Algorithm for the identification of treatment options: Implementation of a prototypical workflow process for the identification of epilepsy lesions requiring treatment using MRI data.
Neuroradiological sectional imaging (computed tomography; magnetic resonance imaging, MRI) of the brain is of central diagnostic importance in numerous neurological diseases. The outcome directly impacts therapeutic decisions and indirectly influences the course of disease. However, the range of epileptogenic lesions is not commonly known among radiologists, which can lead to missed treatment opportunities. Doctors who perform neuroradiological cross-sectional imaging (usually radiologists) are reaching the limits of their ability to do this job as their workload increases and examination procedures become more complex. Therefore, it is hoped that AI-supported evaluation methods will be able to support the detection of therapy-relevant findings in cross-sectional imaging.

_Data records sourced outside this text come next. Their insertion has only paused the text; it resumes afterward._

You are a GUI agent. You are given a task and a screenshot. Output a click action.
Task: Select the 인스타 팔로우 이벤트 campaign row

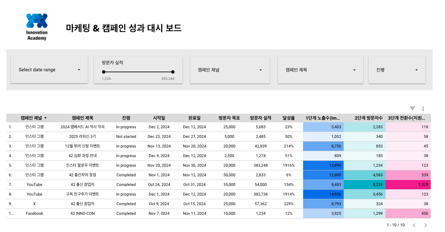(82, 165)
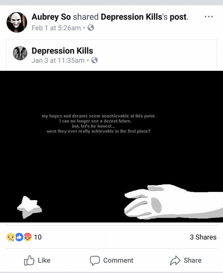View the 3 Shares list
The height and width of the screenshot is (273, 223).
203,237
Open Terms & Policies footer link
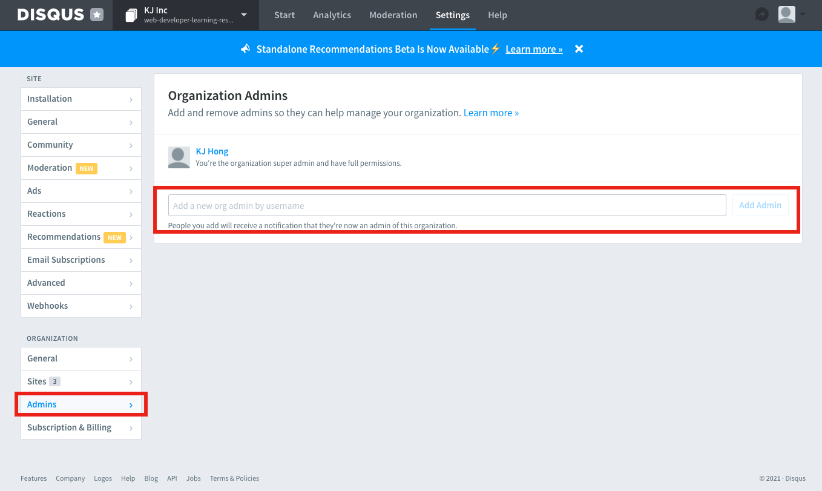Image resolution: width=822 pixels, height=491 pixels. pos(234,478)
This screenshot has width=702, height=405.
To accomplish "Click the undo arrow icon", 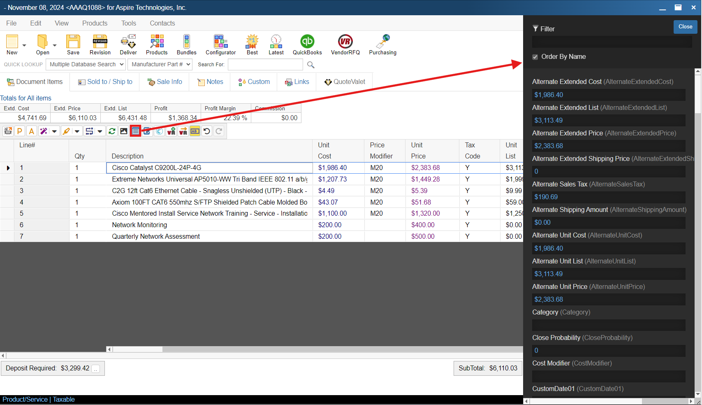I will point(207,131).
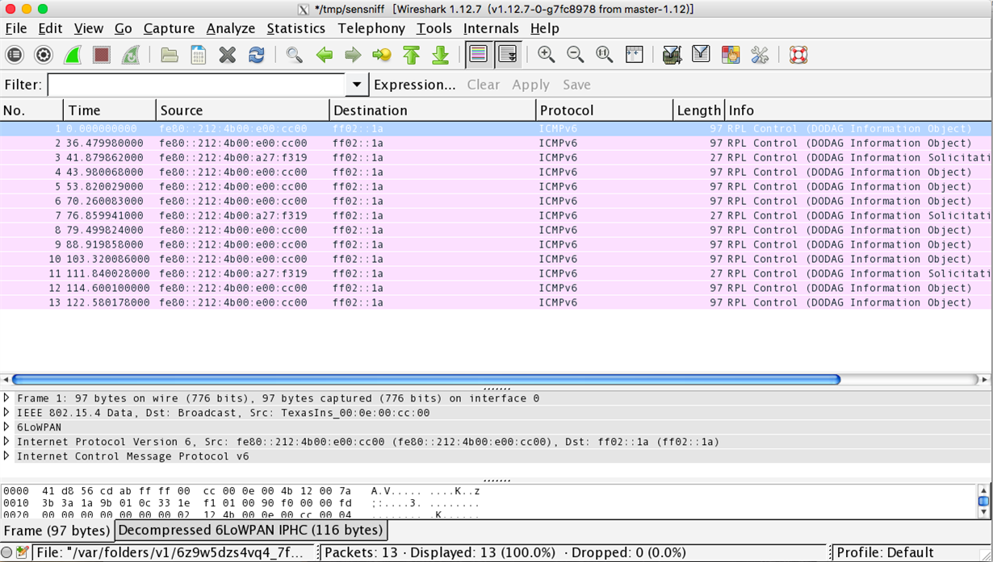Image resolution: width=993 pixels, height=562 pixels.
Task: Reload the current capture file
Action: (256, 55)
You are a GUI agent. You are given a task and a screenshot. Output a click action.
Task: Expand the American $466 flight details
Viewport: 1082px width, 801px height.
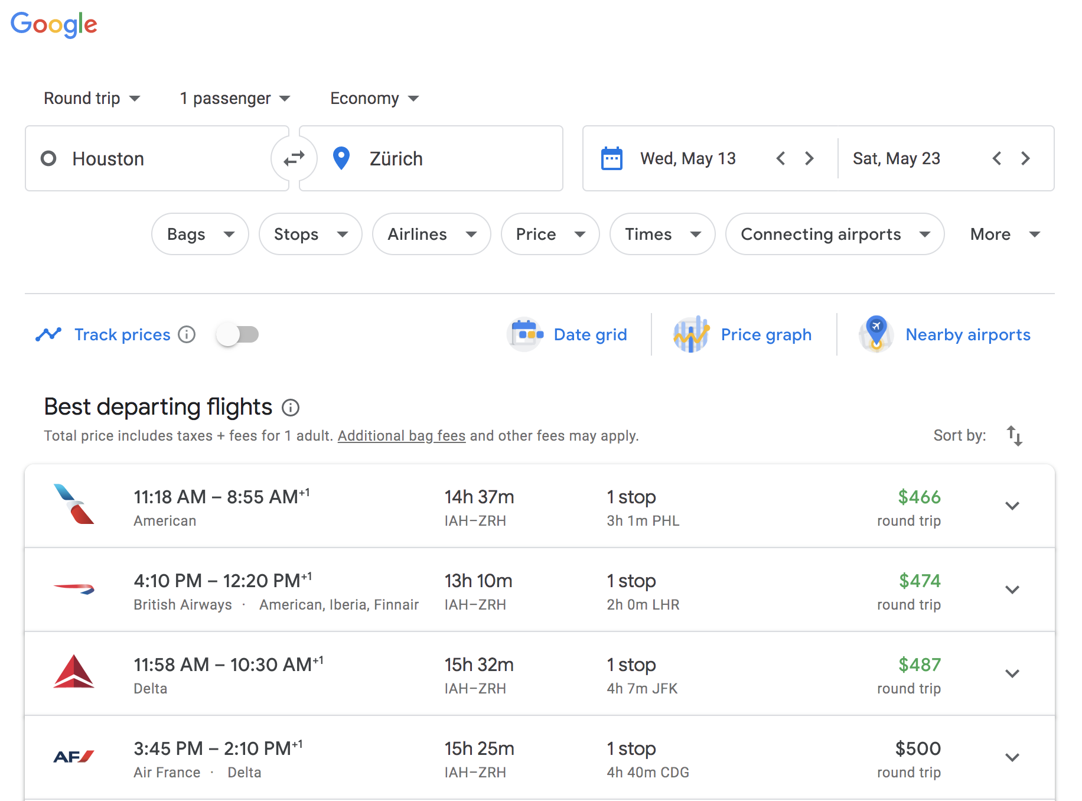click(x=1012, y=506)
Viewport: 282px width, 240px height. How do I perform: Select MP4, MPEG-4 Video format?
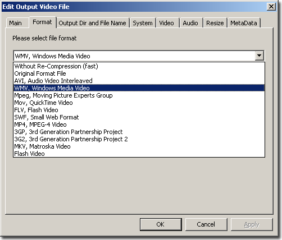[x=139, y=124]
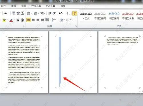Click the justify alignment icon
The image size is (143, 106).
pyautogui.click(x=43, y=20)
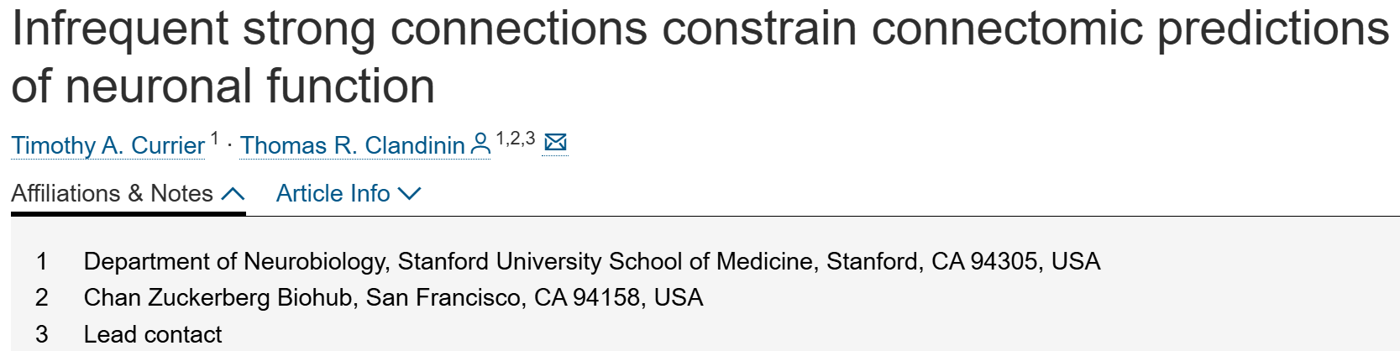Open the Article Info tab label
1400x351 pixels.
tap(333, 194)
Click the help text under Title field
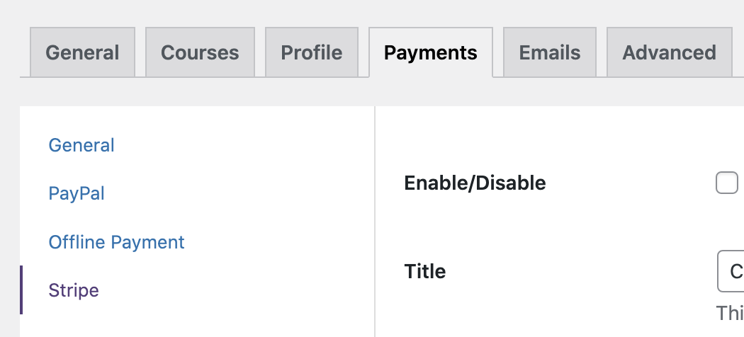Viewport: 744px width, 337px height. pyautogui.click(x=730, y=313)
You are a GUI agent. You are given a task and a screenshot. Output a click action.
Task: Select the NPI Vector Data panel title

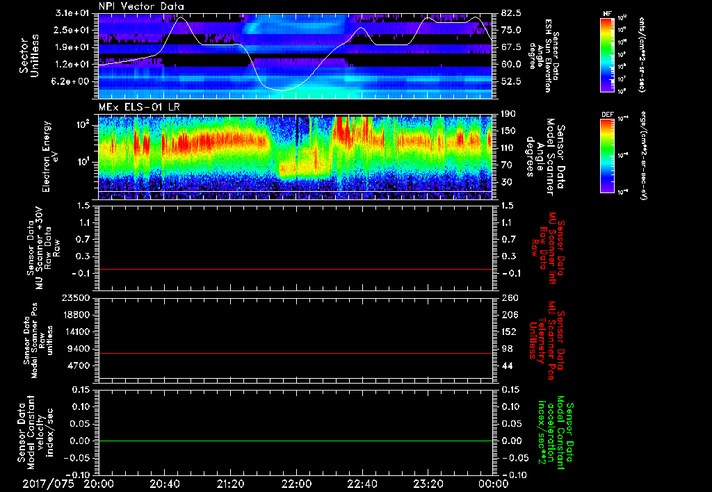141,6
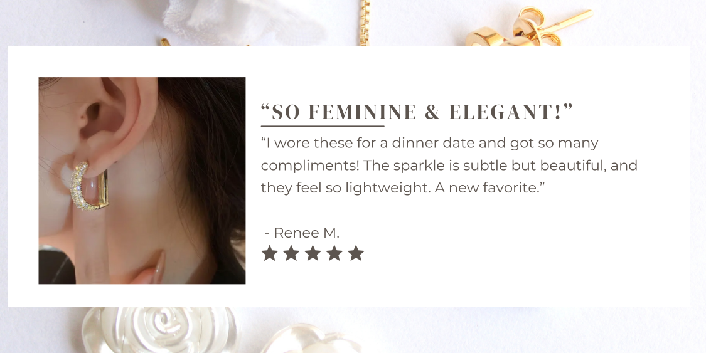Screen dimensions: 706x353
Task: Click the word "compliments!" in the review
Action: coord(310,166)
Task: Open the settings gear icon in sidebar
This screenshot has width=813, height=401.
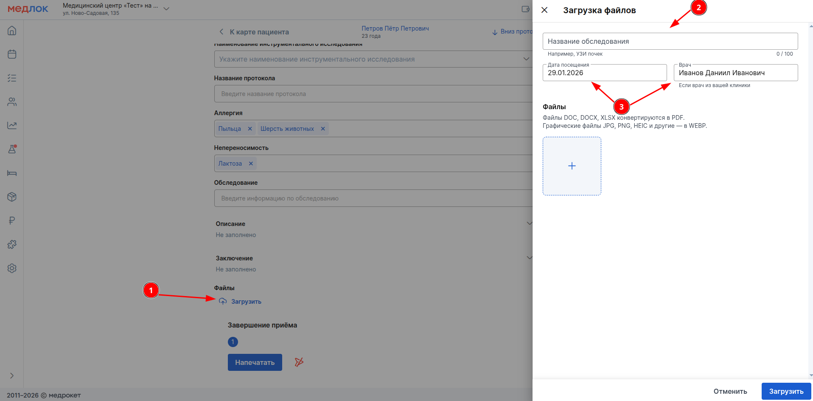Action: (12, 268)
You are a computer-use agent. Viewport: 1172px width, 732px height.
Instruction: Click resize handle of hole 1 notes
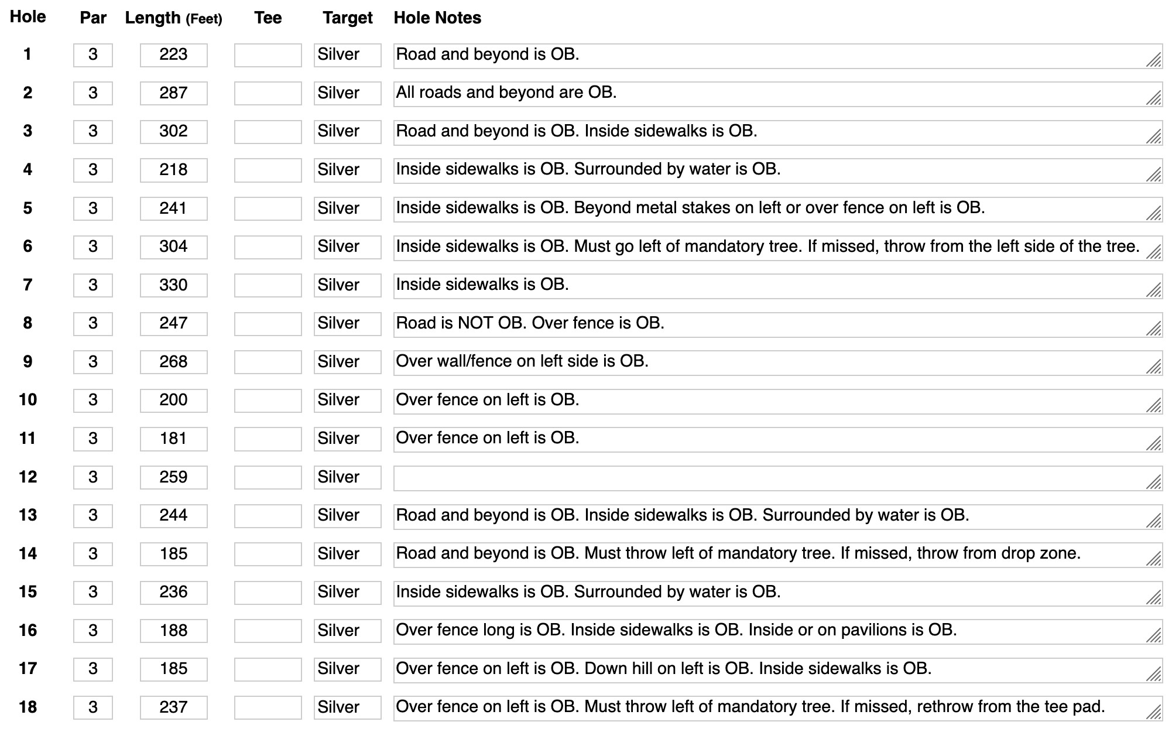tap(1153, 60)
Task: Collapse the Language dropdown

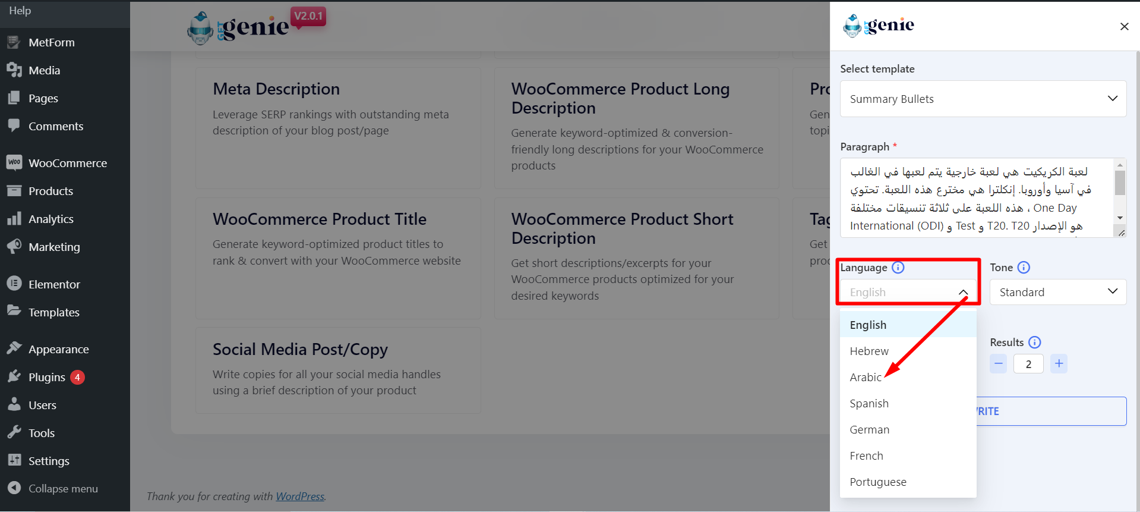Action: [908, 292]
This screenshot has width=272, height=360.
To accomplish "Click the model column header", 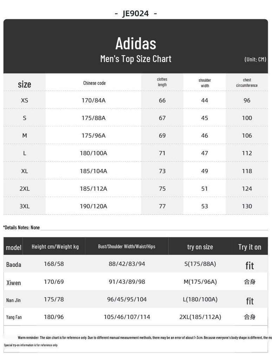I will [13, 247].
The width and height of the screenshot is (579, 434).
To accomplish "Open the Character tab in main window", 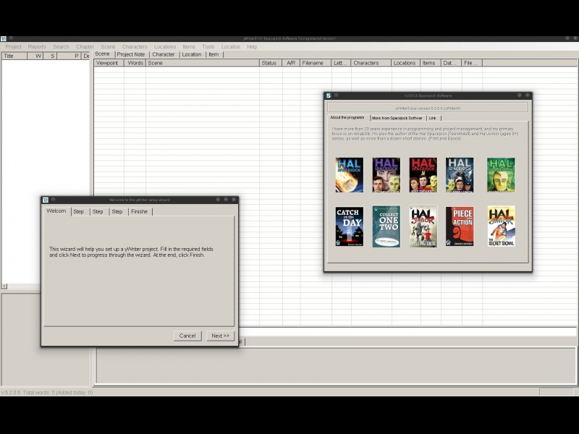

The pilot scheme aims to achieve AI-supported MRI diagnoses and assess how radiologists and neurologists incorporate the findings into their care process. This will be tested in two studies (retrospective and prospective) for its practical feasibility and acceptance.
- Procedure model for interaction at human-AI-human interfaces in workflow (IAW)
- Interview and conversation guidelines for involving employees, works and personnel councils, and other co-determination bodies (GA RUB/IGM)
- Role training for AI developers and AI users along the competence dimensions (IAW)